Here we give some examples:

- *Dynamic Time Warping.* To evaluate SILK [97], the authors compute the distance between a set of measured traces and the simulator's output. Dynamic Time Warping (DTW) computes the distance between two temporal series, even with different elements. Several leakage models are used to generate simulated traces. The authors instantiate DTW with two distance metrics, Euclidean and correlation-based distance. For a fair comparison, they add noise to the simulated traces. Notably, the two used distance metrics give different results regarding what constitutes a realistic trace set.
- *Power correlation.* Although the term is defined in [102], this is a well-known measure used when analyzing side-channel leakage. The approach assumes the knowledge of the key and requires the explicit choice of a target variable and leakage model.

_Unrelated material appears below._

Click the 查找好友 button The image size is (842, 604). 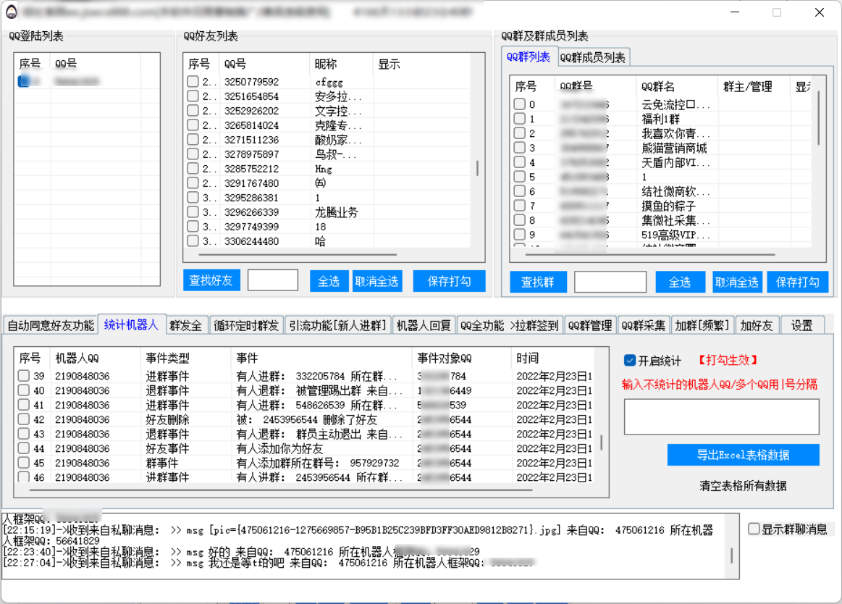(211, 281)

The authors of ELMO [63] compare (visually) the power correlation trace produced by ELMO with the power correlation trace obtained from measured traces. If the correlation traces follow a similar trend, the model and the measured traces capture similar side-channel leakage.
- Leakage detection comparison. The de facto technique for leakage detection is TVLA [45]. It comes then as no surprise that the practice of comparing a *t*-test trace produced by a leakage emulator with the *t*-test trace produced by the reference traces, using either a fixed vs. random *t*-test [63, 86] or a fixed vs. fixed *t*-test [76] is widespread. To compute the *t*-test trace, the datasets are prepared in advance by feeding the cryptographic algorithm with a fixed or a random plaintext. Next to its simplicity, this test is non-specific, meaning that it does not target one specific variable. The classical application is a visual check to ensure that the simulated and reference *t*-traces match the identified leaking points.
- DPA performance. To demonstrate the merit of a profiled emulator, Debande et al. [28] compares the evolution of a DPA attack, in terms of guessing entropy, between a set of measured traces, a set of traces generated by a profiled leakage model, and a set of traces generated by a non-profiled model. Although the attack performance of the non-profiled leakage model is superior to that of the measured traces (and that of the traces produced by the profiled leakage models), the conclusion is that profiled models that closely follow the behavior of measured traces are preferred. The main indicator for a desirable output is to match the trend of guessing entropy and the simulated traces' success rate with one of the real traces. We note that DPA is capable of tracking the performance for one intermediate target value. NCSIM [33] uses the same metric, and the similarity of a DPA attack performed on the internal MOV operation demonstrates the advantage of using an emulator for the design of a secure chip. The authors of PARAM [32] also use DPA to compare the reference architecture's resistance before and after applying hardening countermeasures.

#### **B** CASE STUDIES

In this section, we explore the answers to the question: *How effective are the existing tools at verifying and eliminating SCA vulnerabilities*? Most case studies will showcase the tool's ability to verify leakage (find the cause for producing leakage) and mitigate the leakage (eliminate it manually or automatically). The depth and breadth of the presented cases vary significantly between the different contributions. While some verification tools showcase a toy example [30], others explore a wide variety of scenarios. The case study will reproduce a known flaw, introduce one in an otherwise secure design, or seldom use the tool to find a new unknown vulnerability for a leakage verification tool. In the following, we present a representative selection of use cases.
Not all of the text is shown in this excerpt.